▶ PASSAGE SHOWN:
+---+

3.3 However, dispute arose with respect to benchmarking of import transactions of crude degummed soyabean oil and sunflower seed oil. It was noted that the assessee imported crude oil for captive consumption in production of refined oil. It had also sold degummed soyabean oil to unrelated entities in India. Since no specific shipment could be indentified with consumption in manufacturing or resale in local market, Ld. TPO opined that CUP was not most appropriate method (MAM) but TNMM would be more appropriate to benchmark the transactions as done in earlier years. Accordingly, applying certain filters, Ld. TPO identified 33 comparable entities having mean margin of 3.02% on sales. The assessee opposed adoption of TNMM by submitting that except for AYs 2005-06 to 2007-08, these transactions were accepted using CUP method. The Ld. CIT(A) accepted CUP as MAM in AY 2006-07. However, the same could not convince Ld. TPO, who finally applied TNMM and reworked assessee’s segmental accounts and arrived at operating margin of 2.07% as against 3.02% reflected by comparable entities. Accordingly, an adjustment of Rs.1141.76 Lacs was proposed which was incorporated by Ld. AO while framing assessment on 23/12/2011.


3.4 Another issue that arises out of assessment order is disallowance of market research expenses of Rs.58.07 Lacs paid by the assessee to M/s A.C.Neilson for providing the company data on market share of its

products on monthly basis. These expenses were state to be incurred for obtaining the data on a month-to-month basis and therefore, revenue in nature. However, Ld. AO rejected this plea by holding that the expenditure was capital in nature.


Appellate Proceedings


4.1 Before Ld. CIT(A), the assessee elaborated the benchmarking methodology adopted for three categories of import viz. (i) Import of Crude Degummed Soyabean Oil (6 contract with AEs); (ii) Import of Crude Degummed Soyabean Oil (4 contract with AEs); (iii) Import of sunflower seed oil. The same has been summarized by Ld. CIT(A) in para 5.3(iv) of the impugned order. On the basis of the same, the assessee contended that it had fulfilled the conditions prescribed in Transfer Pricing (TP) provisions while applying CUP. This method was most direct method as supported by various decisions of the Tribunal. Similar methodology was accepted by learned first appellate authority in AY 2007-08. The assessee also submitted that keeping in view the benefit of tolerance range of +5%, all the three categories of transactions were at Arm’s Length and therefore, no adjustment could be made.

+---+

▶ MATERIAL:
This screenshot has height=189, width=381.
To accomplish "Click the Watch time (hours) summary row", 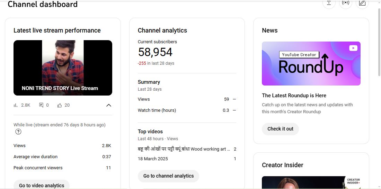I will pyautogui.click(x=187, y=110).
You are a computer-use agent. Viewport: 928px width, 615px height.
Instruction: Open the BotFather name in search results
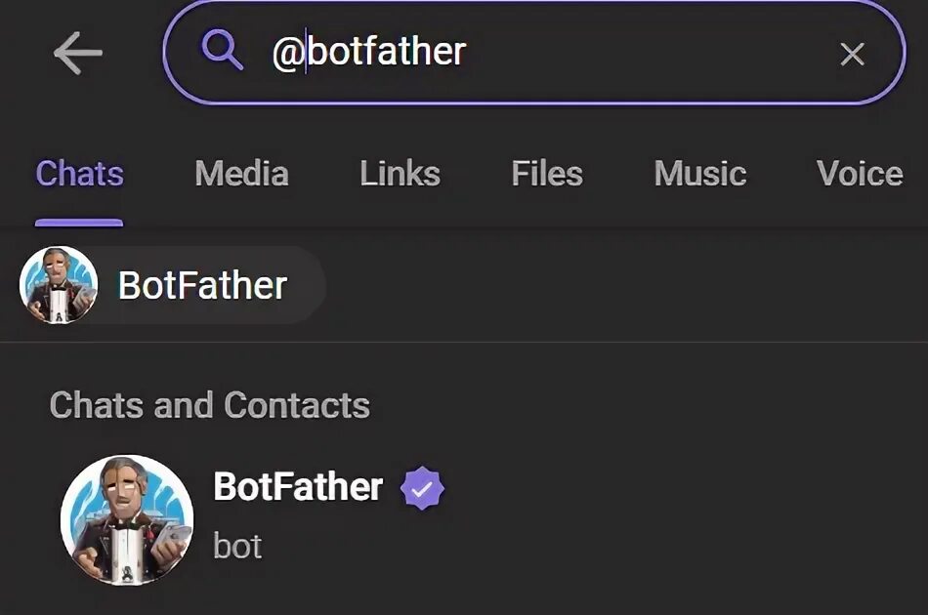[x=298, y=486]
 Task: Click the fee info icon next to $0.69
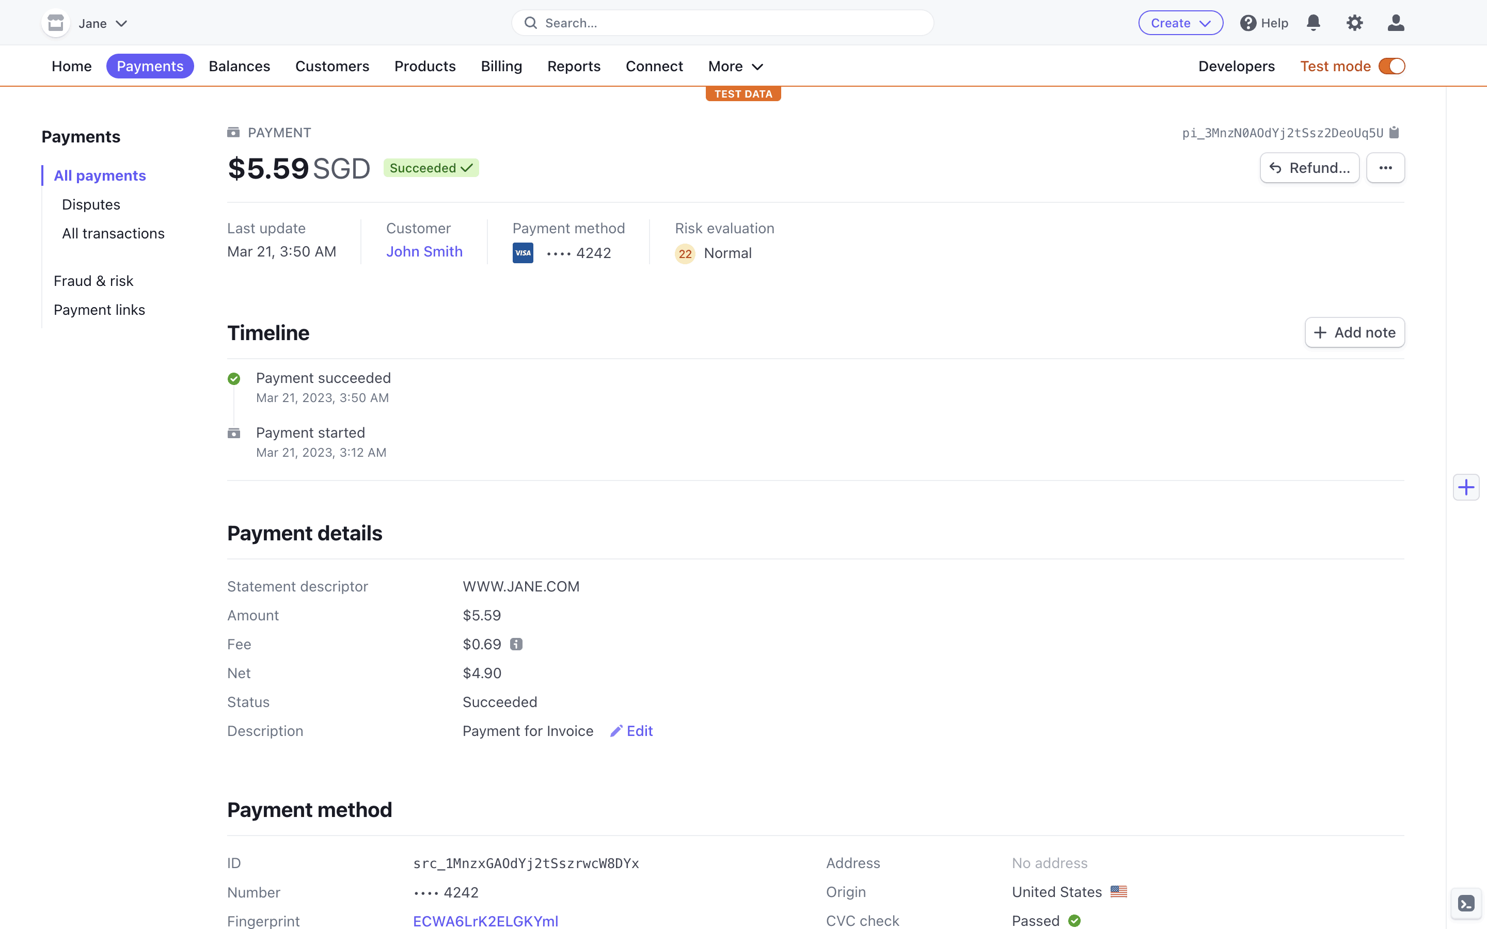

+---+

▶ EXERCISES:
a – Check each statement against the transfer pricing passage and answer yes or no, quoting the words of the passage that decide it.
(i) The TPO identified 33 comparable entities with a mean margin of 3.02% on sales.
(ii) The AO accepted that the market research expenses paid to M/s A.C.Neilson were revenue in nature.
(iii) After reworking the segmental accounts, the TPO arrived at an operating margin of 2.07% for the assessee.
b – Carry on the transfer pricing passage from the point where it ends.

▶ ANSWERS TO EACH TASK:
a –
(i) Yes: "Ld. TPO identified 33 comparable entities having mean margin of 3.02% on sales."
(ii) No: "Ld. AO rejected this plea by holding that the expenditure was capital in nature."
(iii) Yes: "arrived at operating margin of 2.07% as against 3.02% reflected by comparable entities"

b –
4.2 The Ld. CIT(A), with respect to first category of transactions, observed that since valid internal CUP was available, this method would be most appropriate method (MAM). In respect of transactions nos. 1, 4 & 6, difference in rates were found. Since the benefit of tolerance range of +5%, as per Section 92C(2) (of Income Tax Act, 1961) would apply only when more than one price was determined, the assessee would not be entitled for the same. Resultantly, the additions to the extent of Rs.59.33 Lacs were confirmed under this category of transactions.


Regarding second category, similar was the observation that valid external CUP existed and therefore, the same was to be adopted for benchmarking the transactions. However, the assessee would not be entitled for tolerance range of +5%. Resultantly, the additions to the extent of Rs.0.90 Lacs were confirmed.


Regarding third category, it was again observed that valid internal as well as external CUP existed and therefore, it would be preferred over TNMM. However, the assessee would not be entitled for tolerance range of +5%. Resultantly, the additions to the extent of Rs.60.31 Lacs were confirmed. Aggrieved as aforesaid the revenue is in further appeal before us by way of ground no.1. On the other hand, the assessee, in its cross-objections, is seeking benefit of tolerance range of +5% under CUP method since the benefit of the same has been denied by learned first appellate authority.


4.3 The expenditure of Rs.58.03 Lacs on market research, as disallowed by Ld. AO, was deleted by following appellate orders for AYs 2005-06 to 2007-08. Aggrieved, the revenue is before us by way of ground no.2.


Our findings and Adjudication


5. The learned AR supported the adoption of CUP method by submitting that this method has been accepted in earlier as well as subsequent Assessment. Further, the benchmarking analysis carried out by the company was in accordance with provisions of Section 92C(1) (of Income Tax Act, 1961) read with rule 10B(1)(a) (of Income Tax Rules, 1962) and having regards to benefit of tolerance range as available under second proviso to Section 92C(2) (of Income Tax Act, 1961). It was also submitted that since the assessee was in possession of valid internal as well as external CUP, the said methodology was most appropriate method to benchmark the transactions.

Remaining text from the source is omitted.